### HOW TO COMPLETE THIS TASK
From the line that holds "This screenshot has height=840, width=1425." to the end of the records, reproduce every line exactly. No pictures.

### WORKING DATA
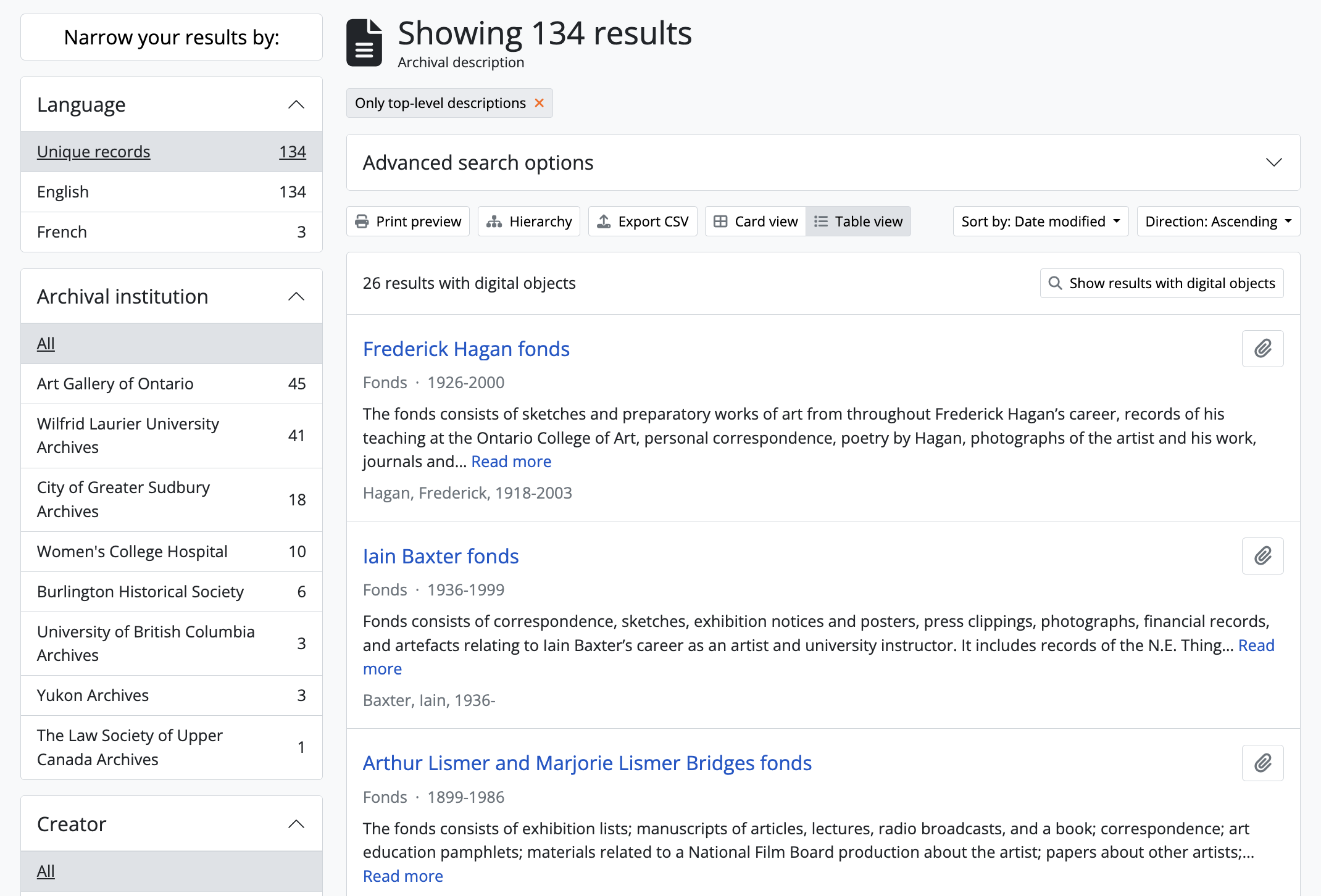Show results with digital objects
Screen dimensions: 1321x896
click(x=1162, y=283)
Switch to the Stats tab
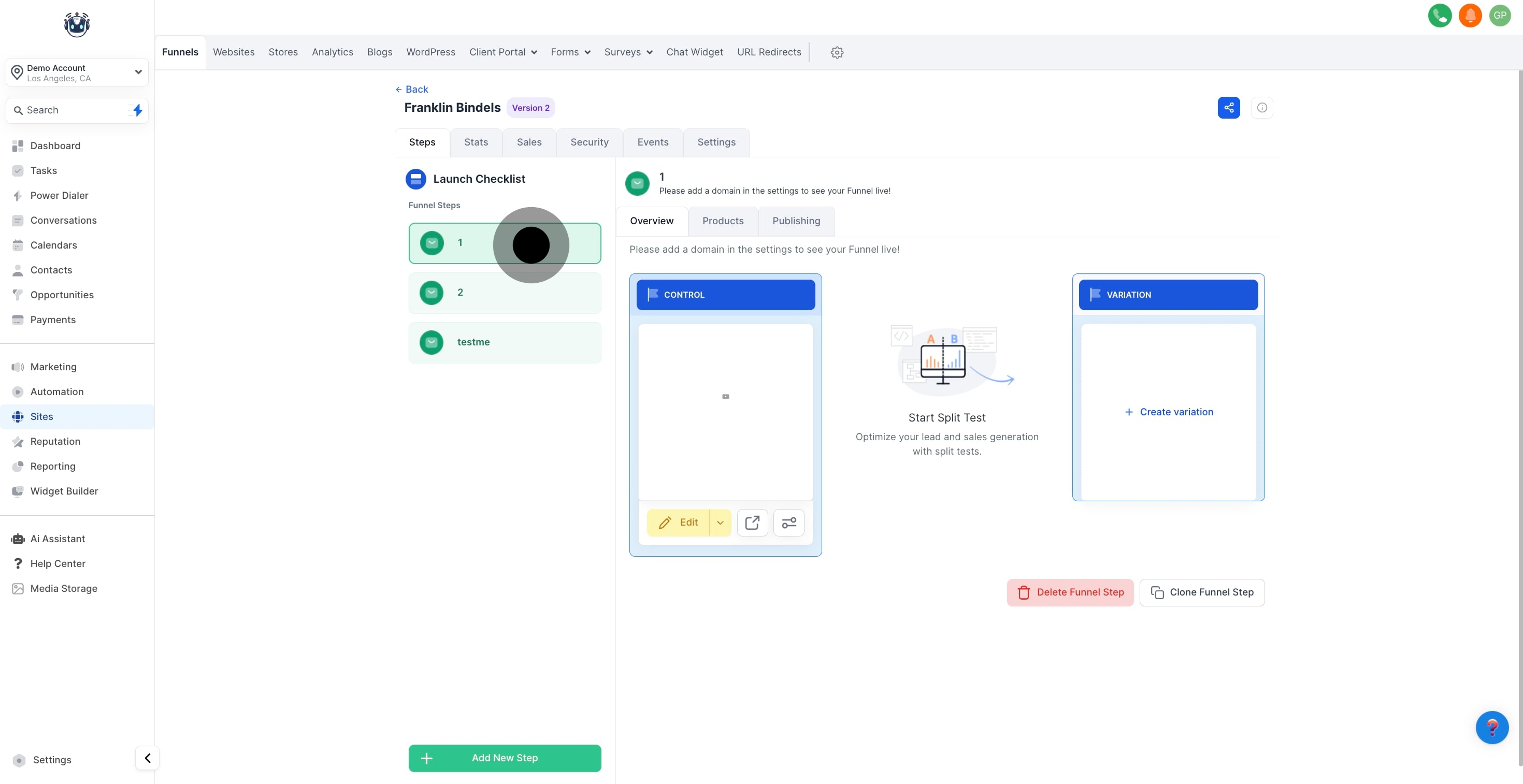This screenshot has width=1523, height=784. click(x=476, y=142)
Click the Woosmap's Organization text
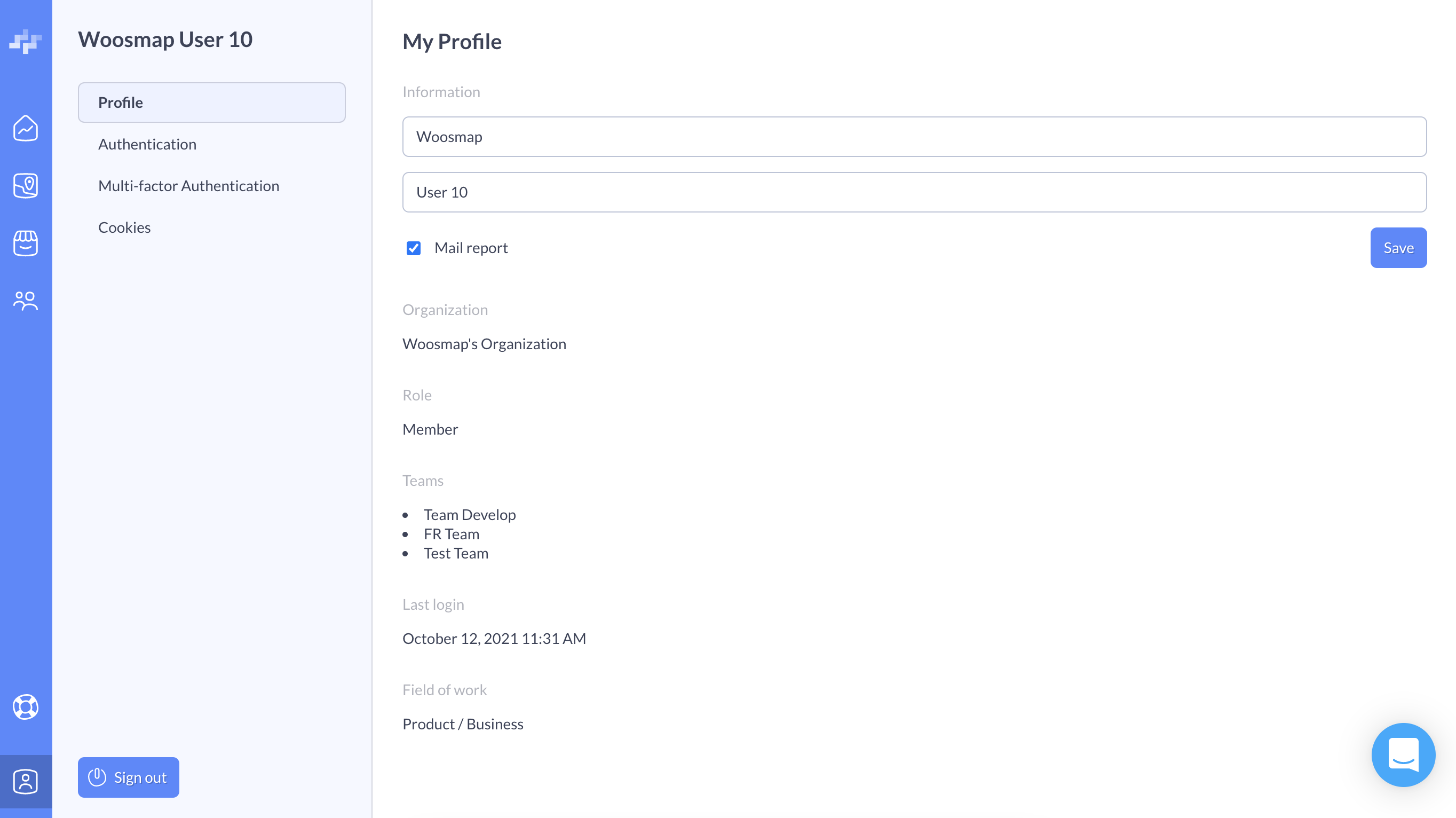 pyautogui.click(x=484, y=344)
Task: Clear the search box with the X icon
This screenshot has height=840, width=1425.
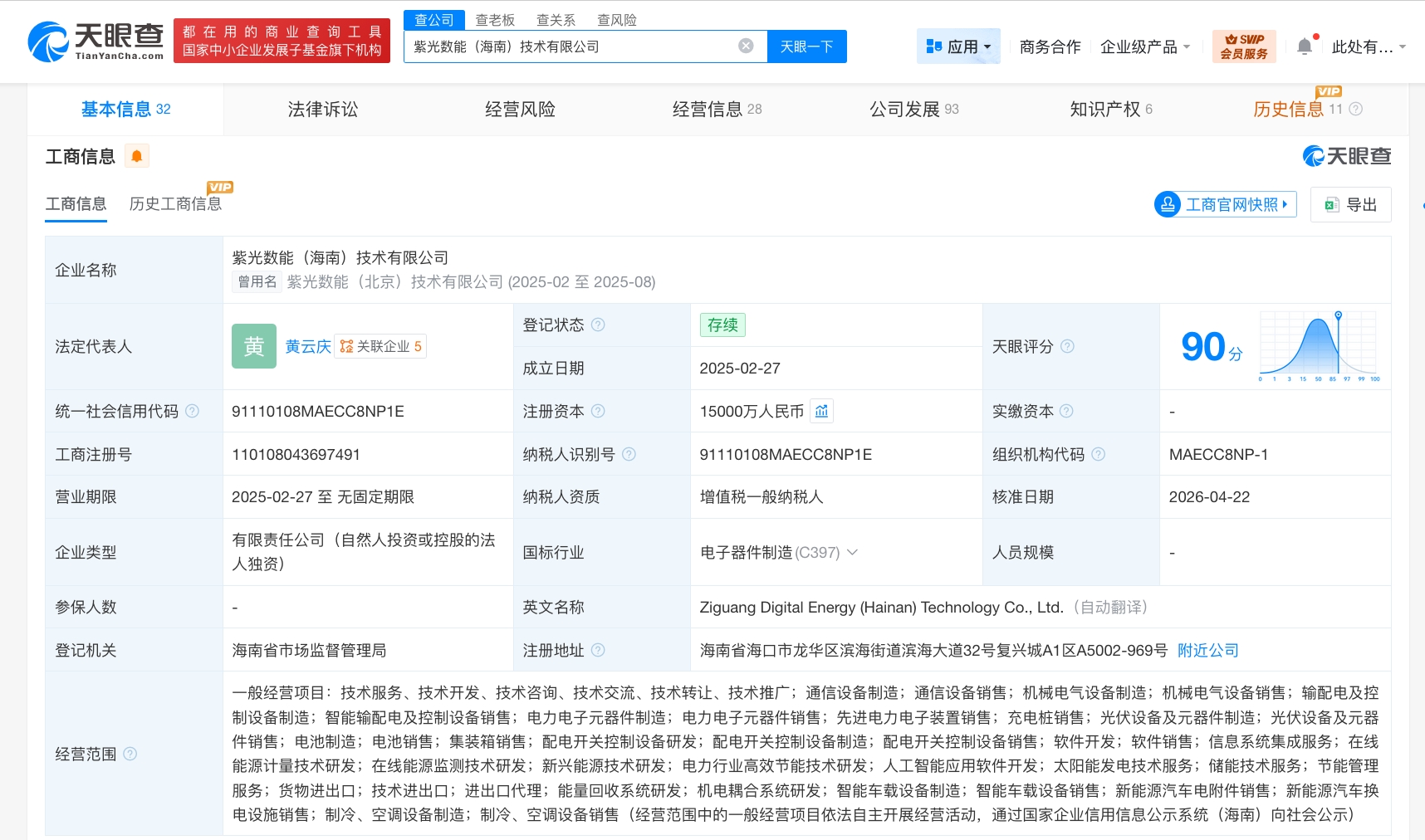Action: pyautogui.click(x=745, y=46)
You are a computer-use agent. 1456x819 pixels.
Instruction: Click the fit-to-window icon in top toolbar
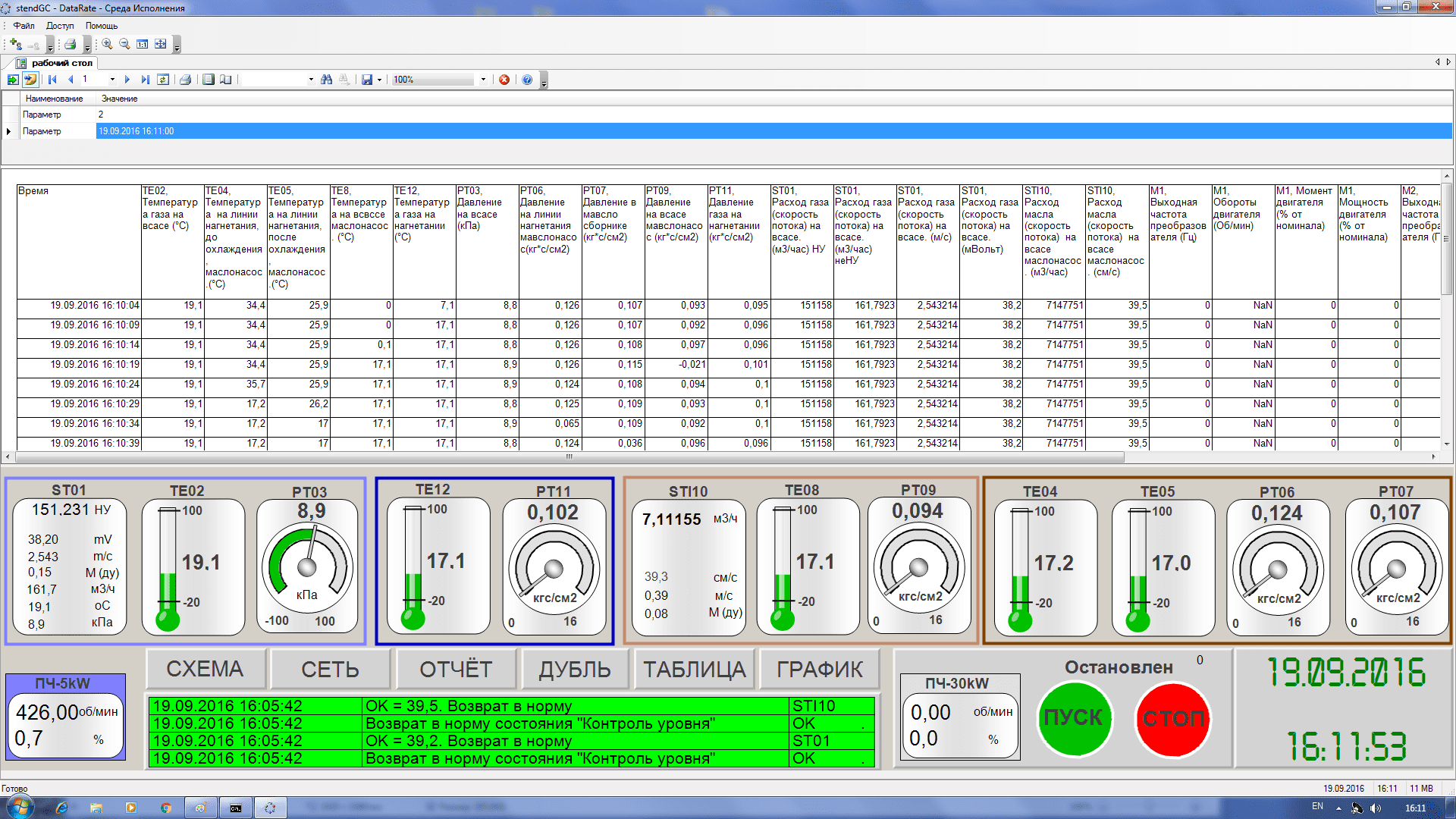point(161,44)
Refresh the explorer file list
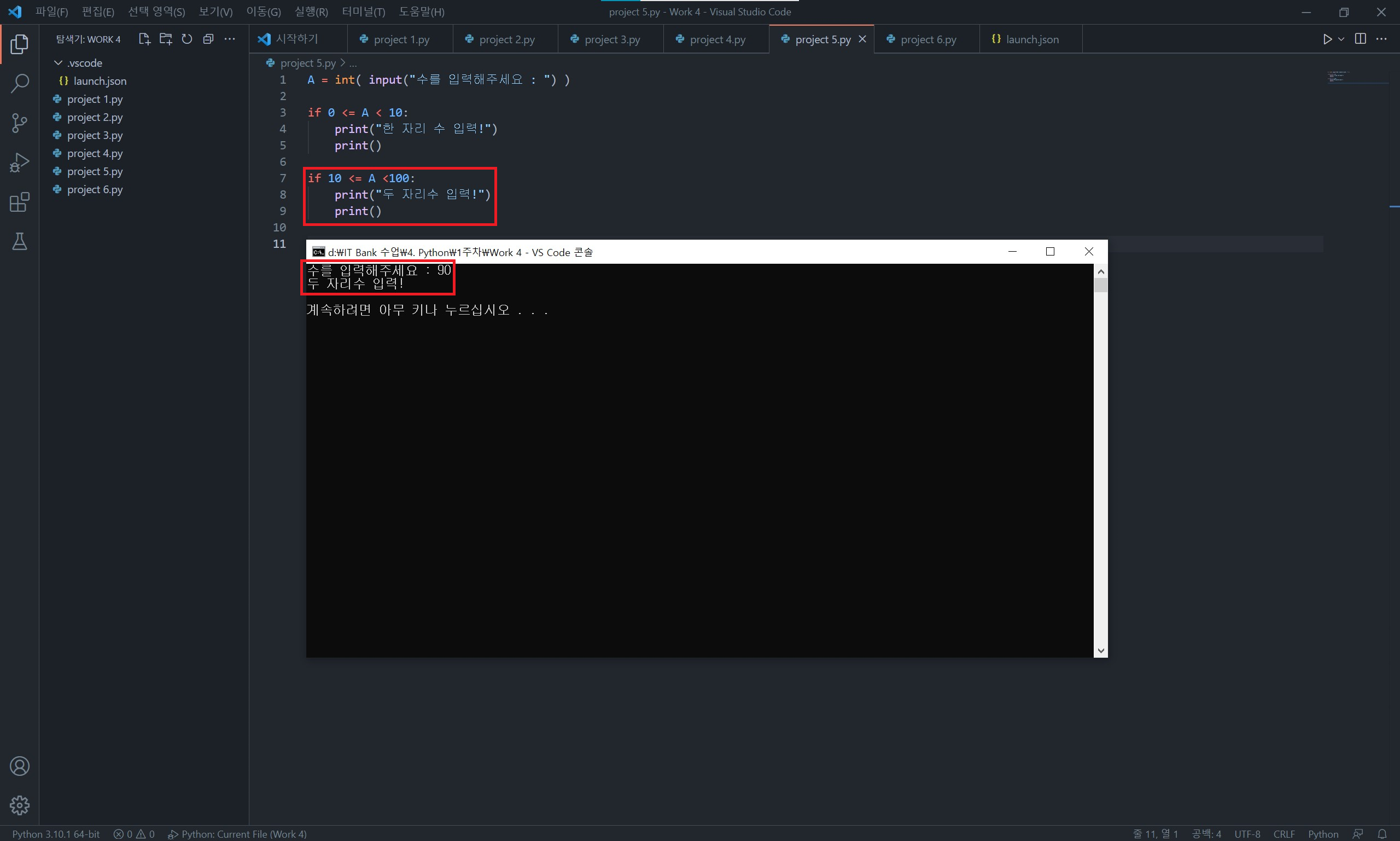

### SOLUTION TO THIS PROBLEM
This screenshot has height=840, width=1425.
Action: pyautogui.click(x=745, y=46)
You are a computer-use agent. 1456x819 pixels.
Instruction: Click the fit-to-window icon in top toolbar
point(161,44)
Refresh the explorer file list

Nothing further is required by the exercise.